Records supplied Block Start

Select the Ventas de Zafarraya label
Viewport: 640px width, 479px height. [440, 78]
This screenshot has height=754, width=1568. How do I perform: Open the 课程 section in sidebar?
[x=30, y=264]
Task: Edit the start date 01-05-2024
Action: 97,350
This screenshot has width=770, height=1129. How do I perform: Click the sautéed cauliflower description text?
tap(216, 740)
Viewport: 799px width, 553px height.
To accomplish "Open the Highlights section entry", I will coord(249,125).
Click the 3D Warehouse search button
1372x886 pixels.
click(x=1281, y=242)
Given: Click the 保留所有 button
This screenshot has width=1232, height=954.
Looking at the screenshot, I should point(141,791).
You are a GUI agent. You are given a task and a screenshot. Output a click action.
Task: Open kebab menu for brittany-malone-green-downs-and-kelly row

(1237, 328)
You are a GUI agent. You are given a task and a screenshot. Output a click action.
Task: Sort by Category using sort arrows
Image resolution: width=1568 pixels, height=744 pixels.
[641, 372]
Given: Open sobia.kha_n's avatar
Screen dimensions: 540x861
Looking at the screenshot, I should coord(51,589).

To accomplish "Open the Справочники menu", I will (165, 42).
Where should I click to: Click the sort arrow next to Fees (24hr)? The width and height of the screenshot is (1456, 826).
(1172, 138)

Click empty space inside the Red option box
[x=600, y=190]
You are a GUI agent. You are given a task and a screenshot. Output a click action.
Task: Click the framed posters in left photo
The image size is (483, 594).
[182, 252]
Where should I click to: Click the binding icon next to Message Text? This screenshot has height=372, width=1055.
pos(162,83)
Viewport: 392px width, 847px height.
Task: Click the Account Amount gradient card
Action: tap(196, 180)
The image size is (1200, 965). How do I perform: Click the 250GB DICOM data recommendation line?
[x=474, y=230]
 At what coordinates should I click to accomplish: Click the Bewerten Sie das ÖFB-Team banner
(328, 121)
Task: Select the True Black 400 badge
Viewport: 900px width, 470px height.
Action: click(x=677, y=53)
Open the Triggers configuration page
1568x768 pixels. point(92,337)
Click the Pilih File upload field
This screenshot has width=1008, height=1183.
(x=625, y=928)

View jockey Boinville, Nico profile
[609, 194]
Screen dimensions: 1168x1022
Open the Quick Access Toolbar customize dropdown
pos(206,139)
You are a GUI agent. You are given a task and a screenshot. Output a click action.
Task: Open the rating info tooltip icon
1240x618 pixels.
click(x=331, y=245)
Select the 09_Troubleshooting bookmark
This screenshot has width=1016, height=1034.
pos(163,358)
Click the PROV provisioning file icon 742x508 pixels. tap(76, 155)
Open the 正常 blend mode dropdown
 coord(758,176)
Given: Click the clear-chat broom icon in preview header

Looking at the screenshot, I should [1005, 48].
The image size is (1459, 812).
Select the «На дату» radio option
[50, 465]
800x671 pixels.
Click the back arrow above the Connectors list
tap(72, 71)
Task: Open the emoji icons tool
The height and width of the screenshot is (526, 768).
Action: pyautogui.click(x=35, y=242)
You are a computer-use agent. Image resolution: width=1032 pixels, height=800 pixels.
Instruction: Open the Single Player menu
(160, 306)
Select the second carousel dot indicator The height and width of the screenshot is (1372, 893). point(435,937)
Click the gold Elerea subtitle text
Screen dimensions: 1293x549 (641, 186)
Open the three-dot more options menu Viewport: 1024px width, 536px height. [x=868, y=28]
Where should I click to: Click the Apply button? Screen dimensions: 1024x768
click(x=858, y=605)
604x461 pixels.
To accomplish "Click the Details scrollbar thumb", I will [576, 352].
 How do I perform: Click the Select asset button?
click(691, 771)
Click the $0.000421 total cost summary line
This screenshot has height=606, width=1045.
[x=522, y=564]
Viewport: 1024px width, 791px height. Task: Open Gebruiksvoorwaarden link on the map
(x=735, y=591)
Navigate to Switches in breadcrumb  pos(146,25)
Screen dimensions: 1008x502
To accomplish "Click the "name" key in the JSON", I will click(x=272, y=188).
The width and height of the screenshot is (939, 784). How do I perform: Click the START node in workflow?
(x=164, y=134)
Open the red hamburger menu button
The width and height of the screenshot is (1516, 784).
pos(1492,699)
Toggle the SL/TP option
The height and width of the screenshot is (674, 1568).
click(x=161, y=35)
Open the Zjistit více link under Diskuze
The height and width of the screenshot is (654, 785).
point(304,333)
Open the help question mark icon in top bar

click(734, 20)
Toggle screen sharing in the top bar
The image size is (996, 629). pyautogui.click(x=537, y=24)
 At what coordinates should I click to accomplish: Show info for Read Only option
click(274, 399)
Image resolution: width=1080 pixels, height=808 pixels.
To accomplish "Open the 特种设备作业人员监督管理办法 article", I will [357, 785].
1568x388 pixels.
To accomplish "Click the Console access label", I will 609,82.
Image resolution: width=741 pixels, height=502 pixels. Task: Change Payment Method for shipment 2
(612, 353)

Records supplied Block End

▶ _What is expected_
Where a line in the records above includes the string "will", show it.

▶ _Output of the exercise_
To accomplish "Open the Highlights section entry", I will coord(249,125).
To accomplish "Open the Справочники menu", I will (165, 42).
To accomplish "Click the Details scrollbar thumb", I will [576, 352].
To accomplish "Click the "name" key in the JSON", I will click(x=272, y=188).
To accomplish "Open the 特种设备作业人员监督管理办法 article", I will [357, 785].
To accomplish "Click the Console access label", I will 609,82.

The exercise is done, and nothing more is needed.